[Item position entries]
■ ■ ■

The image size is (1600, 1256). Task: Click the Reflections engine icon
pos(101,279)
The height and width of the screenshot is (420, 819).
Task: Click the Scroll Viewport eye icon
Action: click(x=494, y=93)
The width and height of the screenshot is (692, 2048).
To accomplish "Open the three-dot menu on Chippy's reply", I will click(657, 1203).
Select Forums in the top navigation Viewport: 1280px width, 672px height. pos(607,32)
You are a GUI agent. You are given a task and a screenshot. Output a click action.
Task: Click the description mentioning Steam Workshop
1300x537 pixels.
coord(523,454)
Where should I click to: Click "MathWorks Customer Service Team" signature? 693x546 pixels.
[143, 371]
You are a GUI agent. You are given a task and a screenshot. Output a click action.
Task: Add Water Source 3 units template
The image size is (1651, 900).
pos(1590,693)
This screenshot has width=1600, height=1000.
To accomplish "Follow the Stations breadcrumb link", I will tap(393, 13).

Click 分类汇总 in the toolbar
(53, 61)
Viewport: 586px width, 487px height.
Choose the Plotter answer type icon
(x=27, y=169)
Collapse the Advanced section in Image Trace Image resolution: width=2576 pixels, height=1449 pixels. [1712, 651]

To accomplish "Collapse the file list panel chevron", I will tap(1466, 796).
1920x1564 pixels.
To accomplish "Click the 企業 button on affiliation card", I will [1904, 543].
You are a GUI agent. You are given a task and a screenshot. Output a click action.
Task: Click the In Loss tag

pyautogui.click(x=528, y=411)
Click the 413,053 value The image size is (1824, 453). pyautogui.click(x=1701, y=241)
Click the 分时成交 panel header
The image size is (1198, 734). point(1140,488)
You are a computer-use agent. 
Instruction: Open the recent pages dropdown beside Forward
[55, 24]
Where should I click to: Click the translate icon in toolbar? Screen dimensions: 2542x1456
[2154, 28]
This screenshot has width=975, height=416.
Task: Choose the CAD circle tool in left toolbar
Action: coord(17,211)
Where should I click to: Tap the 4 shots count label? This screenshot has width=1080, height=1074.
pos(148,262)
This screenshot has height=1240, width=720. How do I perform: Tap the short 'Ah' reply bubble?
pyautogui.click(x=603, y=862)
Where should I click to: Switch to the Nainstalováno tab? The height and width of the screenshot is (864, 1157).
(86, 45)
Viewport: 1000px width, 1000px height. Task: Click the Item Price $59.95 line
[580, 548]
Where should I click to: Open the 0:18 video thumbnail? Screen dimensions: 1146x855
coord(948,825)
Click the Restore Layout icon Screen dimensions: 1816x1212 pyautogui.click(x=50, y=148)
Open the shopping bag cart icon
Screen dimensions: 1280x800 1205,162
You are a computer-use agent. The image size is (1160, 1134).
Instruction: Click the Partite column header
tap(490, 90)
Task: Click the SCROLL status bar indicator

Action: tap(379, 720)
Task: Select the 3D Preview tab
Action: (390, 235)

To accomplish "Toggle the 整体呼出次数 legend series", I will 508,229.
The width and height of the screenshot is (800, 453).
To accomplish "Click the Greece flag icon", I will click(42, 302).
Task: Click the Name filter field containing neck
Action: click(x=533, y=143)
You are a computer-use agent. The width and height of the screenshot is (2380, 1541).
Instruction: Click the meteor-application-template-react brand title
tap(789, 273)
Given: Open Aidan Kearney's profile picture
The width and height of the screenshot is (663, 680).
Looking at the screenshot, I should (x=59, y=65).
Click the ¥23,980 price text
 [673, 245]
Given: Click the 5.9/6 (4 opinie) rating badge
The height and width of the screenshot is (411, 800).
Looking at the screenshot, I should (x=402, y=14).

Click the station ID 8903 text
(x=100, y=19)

■ ■ ■

## Set task
Arrange the rows as a JSON list of strings, one string per line and with blank lines omitted, covering only the lines from the start of the rows up to and including the line containing "Collapse the Advanced".

## Result of this exercise
[
  "The image size is (1600, 1256). Task: Click the Reflections engine icon",
  "pos(101,279)",
  "The height and width of the screenshot is (420, 819).",
  "Task: Click the Scroll Viewport eye icon",
  "Action: click(x=494, y=93)",
  "The width and height of the screenshot is (692, 2048).",
  "To accomplish \"Open the three-dot menu on Chippy's reply\", I will click(657, 1203).",
  "Select Forums in the top navigation Viewport: 1280px width, 672px height. pos(607,32)",
  "You are a GUI agent. You are given a task and a screenshot. Output a click action.",
  "Task: Click the description mentioning Steam Workshop",
  "1300x537 pixels.",
  "coord(523,454)",
  "Where should I click to: Click \"MathWorks Customer Service Team\" signature? 693x546 pixels.",
  "[143, 371]",
  "You are a GUI agent. You are given a task and a screenshot. Output a click action.",
  "Task: Add Water Source 3 units template",
  "The image size is (1651, 900).",
  "pos(1590,693)",
  "This screenshot has width=1600, height=1000.",
  "To accomplish \"Follow the Stations breadcrumb link\", I will tap(393, 13).",
  "Click 分类汇总 in the toolbar",
  "(53, 61)",
  "Viewport: 586px width, 487px height.",
  "Choose the Plotter answer type icon",
  "(x=27, y=169)",
  "Collapse the Advanced section in Image Trace Image resolution: width=2576 pixels, height=1449 pixels. [1712, 651]"
]